Pasamos a la Mishná 2 del capítulo 22 del tratado de Shabat. Esta mishná constituye una pausa y un retorno a las leyes de cocción en Shabat, y en ella aprenderemos las leyes de remojar y enjuagar con agua caliente.

Algo que llegó cocido antes de Shabat:

La Mishná comienza: "Kol davar shebá bejamín meérev Shabat" - todo aquello que llegó cocido antes de Shabat. En la interpretación de esta definición discrepan los Rishonim:

  • Rashi: se trata de algo que efectivamente fue cocinado antes de Shabat.

  • Tosafot: se requiere que haya sido cocinado por completo, es decir, que estuviera totalmente cocido.

En un caso así está permitido remojarlo en agua caliente en Shabat, e incluso en un recipiente primario (kelí rishón), siempre que no esté sobre el fuego. Aun si el recipiente acaba de ser retirado del fuego, está permitido volver a colocar en él dicho alimento.

Algo que no llegó cocido antes de Shabat:

También sobre algo que no estaba cocido antes de Shabat está permitido verter agua caliente en Shabat. Este permiso se interpreta como referido únicamente a un recipiente secundario (kelí shení), pues según la halajá se dictaminó que el vertido desde un recipiente primario cocina al menos el grosor de una cáscara (kedei kelipá) - la fina capa del alimento que está debajo se cocina. Por ello no se debe verter desde un recipiente primario sobre algo que no fue cocido antes de Shabat, mientras que verter desde un recipiente secundario está permitido.

Las excepciones:

La Mishná precisa que hay cosas sobre las que no se debe verter agua caliente ni siquiera desde un recipiente secundario, ya que les basta un poco de agua caliente, e incluso agua que no sea especialmente caliente, para actuar sobre ellas:

  • Hamalíaj hayashán: algo salado, y en particular un pescado que fue salado y del cual ha transcurrido un año completo desde que fue salado.

  • Pescados salados pequeños.

  • Kolyás haispanín: cierto tipo de pescado español.

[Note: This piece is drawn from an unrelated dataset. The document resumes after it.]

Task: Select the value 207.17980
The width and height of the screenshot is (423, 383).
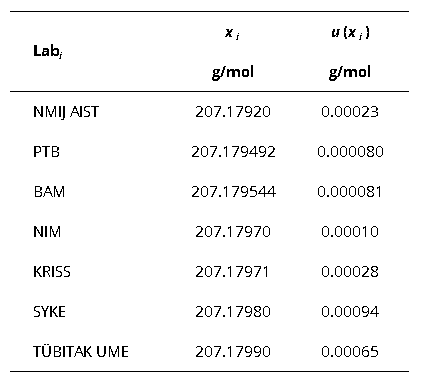Action: pos(233,312)
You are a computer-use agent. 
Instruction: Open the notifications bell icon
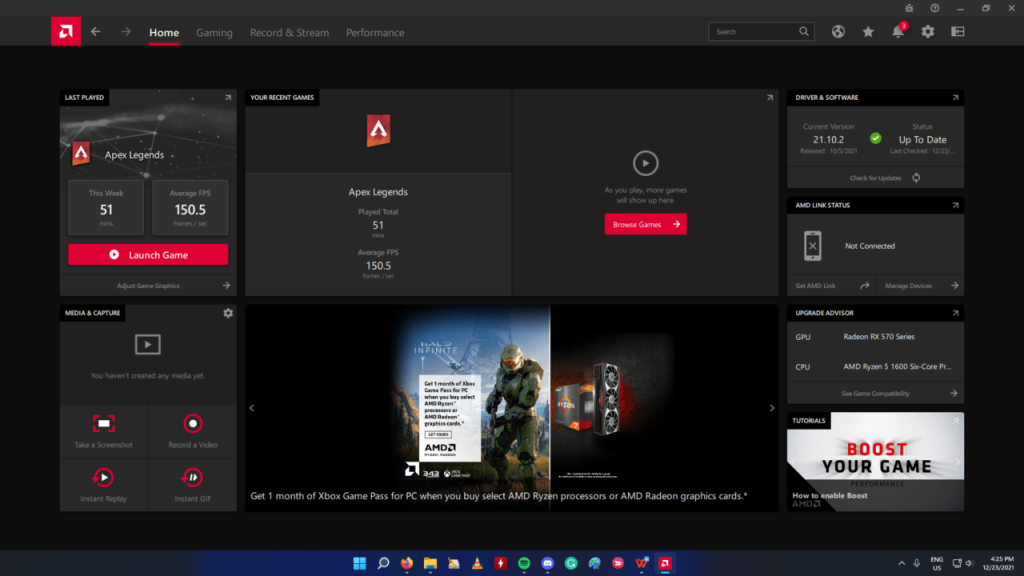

La razón para ello, en las palabras de la Mishná: "shehadajatán zo hi guemar melajtán" - que su enjuague es la culminación de su elaboración; verter el agua caliente sobre ellos es lo que los hace aptos para comerse, y esto es realmente el acto final de cocción para ellos. Por eso está prohibido en Shabat, aunque en otros alimentos esto no se consideraría cocción.

En resumen: en esta mishná aprendimos que algo que llegó cocido antes de Shabat - según Rashi que estaba cocinado, y según Tosafot que estaba cocinado por completo - está permitido remojarlo en agua caliente en Shabat incluso en un recipiente primario que no esté sobre el fuego. Algo que no llegó cocido antes de Shabat está permitido enjuagarlo únicamente desde un recipiente secundario, pues el vertido desde un recipiente primario cocina el grosor de una cáscara. Y de esta regla se exceptuaron el salado añejo, los pescados salados pequeños y el kolyás haispanín, cuyo enjuague es la culminación de su elaboración y por lo tanto está prohibido.